Basic description of the topic:
During the last three decades, the rapid spread of Robot-Assisted Minimally Invasive Surgery (RAMIS) induced a revolution to the surgical practice. In the new technique, interventions can be performed through small incisions, while the area of operation is viewed on endoscopic camera stream. Despite its benefits, RAMIS also presented difficulties to the surgeons, some subtasks of the operation became monotonous and time-consuming. A significant portion of current research efforts aims to automate these subtasks to reduce the cognitive load on the surgeon. Although solutions on automating interventions performed on rigid tissues exist, automation regarding soft tissues is still highly challenging. During the last years, the automation of surgical training exercises gained currency as a simplified model of more complex subtasks.

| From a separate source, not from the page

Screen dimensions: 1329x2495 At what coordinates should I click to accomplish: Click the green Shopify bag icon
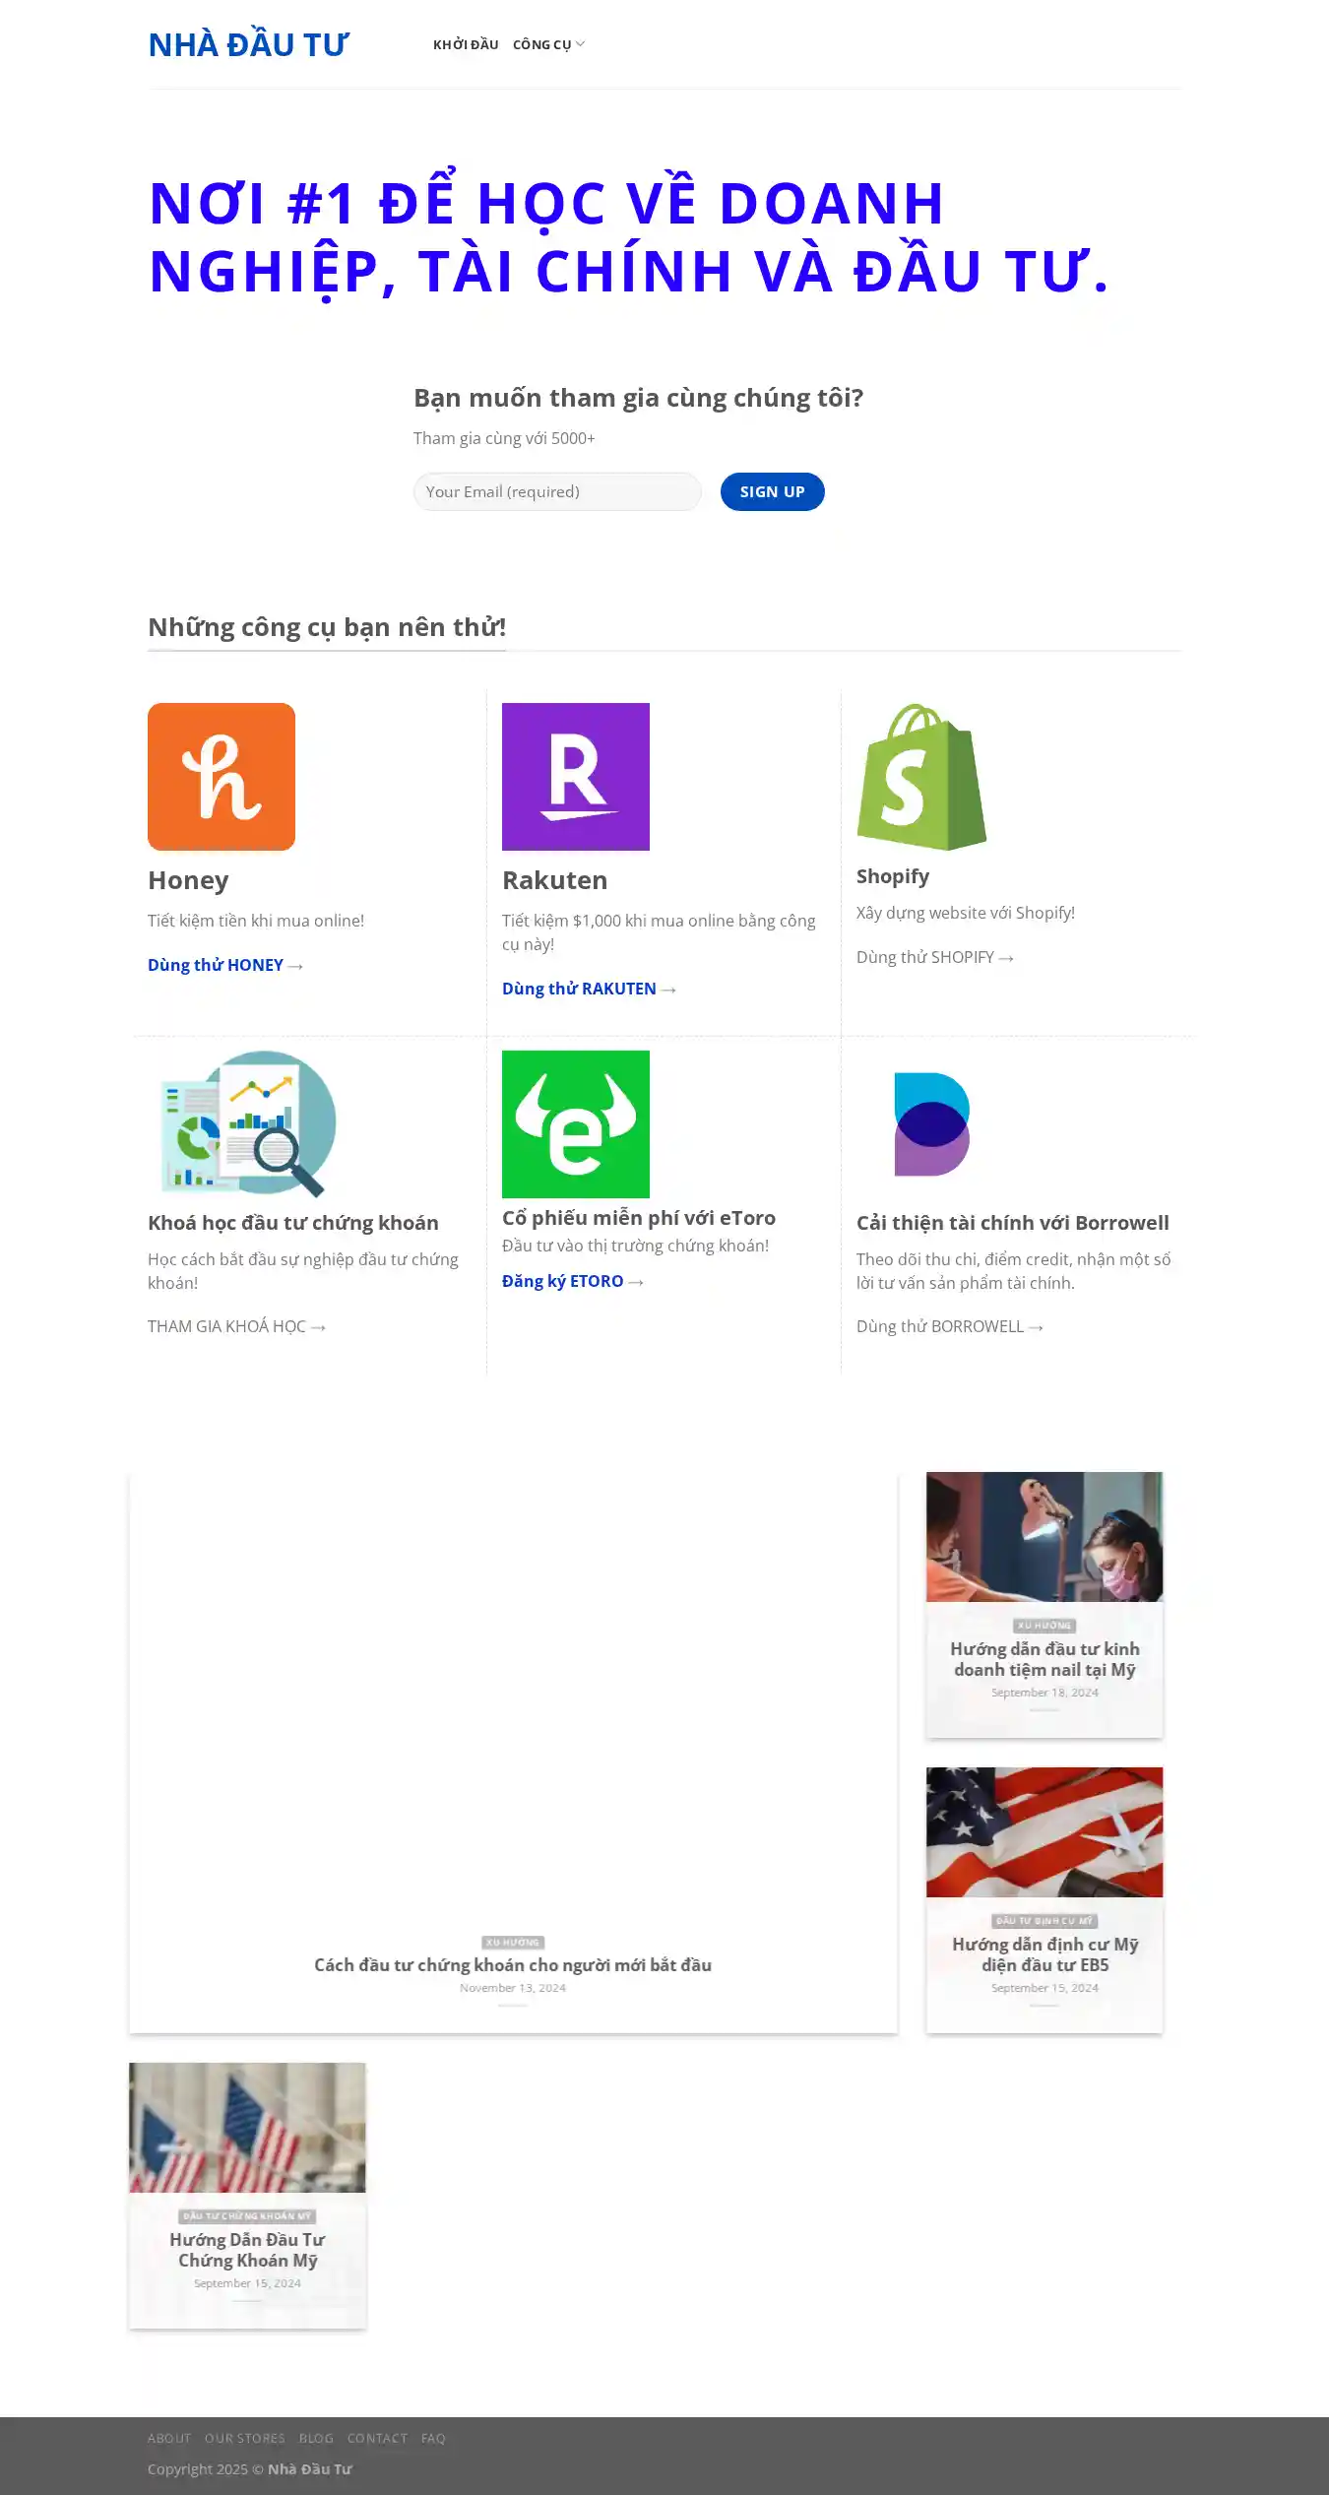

The task is the high level implementation of autonomous surgical training exercises on the research-enhanced da Vinci Surgical System, da Vinci Research Kit (DVRK) available in the Antal Bejczy Center for Intelligent Robotics. The low level control of the robot is supported by the modular iRob Surgical Automation Framework (irob-saf). The task includes object detection and pose estimation on RGB-D camera stream, high level implementation of the workflow of the exercise, and the validation of the solution.
Detailed tasks:
- Literature overview in the field of surgical subtask automation;
- Get acquainted with ROS, the da Vinci Surgical System, the DVRK platform and irob-saf;
- Get acquainted with the used RGB-D camera;
- Object detection and pose estimation;
- Integrating the vision system with the robot and the DVRK research platform and irob-saf;
- High level implementation of the workflow of the chosen surgical training exercise
- Testing and analyzing the results.
Over the course of the project, the student will get involved with the various research project of the Antal Bejczy Center for Intelligent Robotics.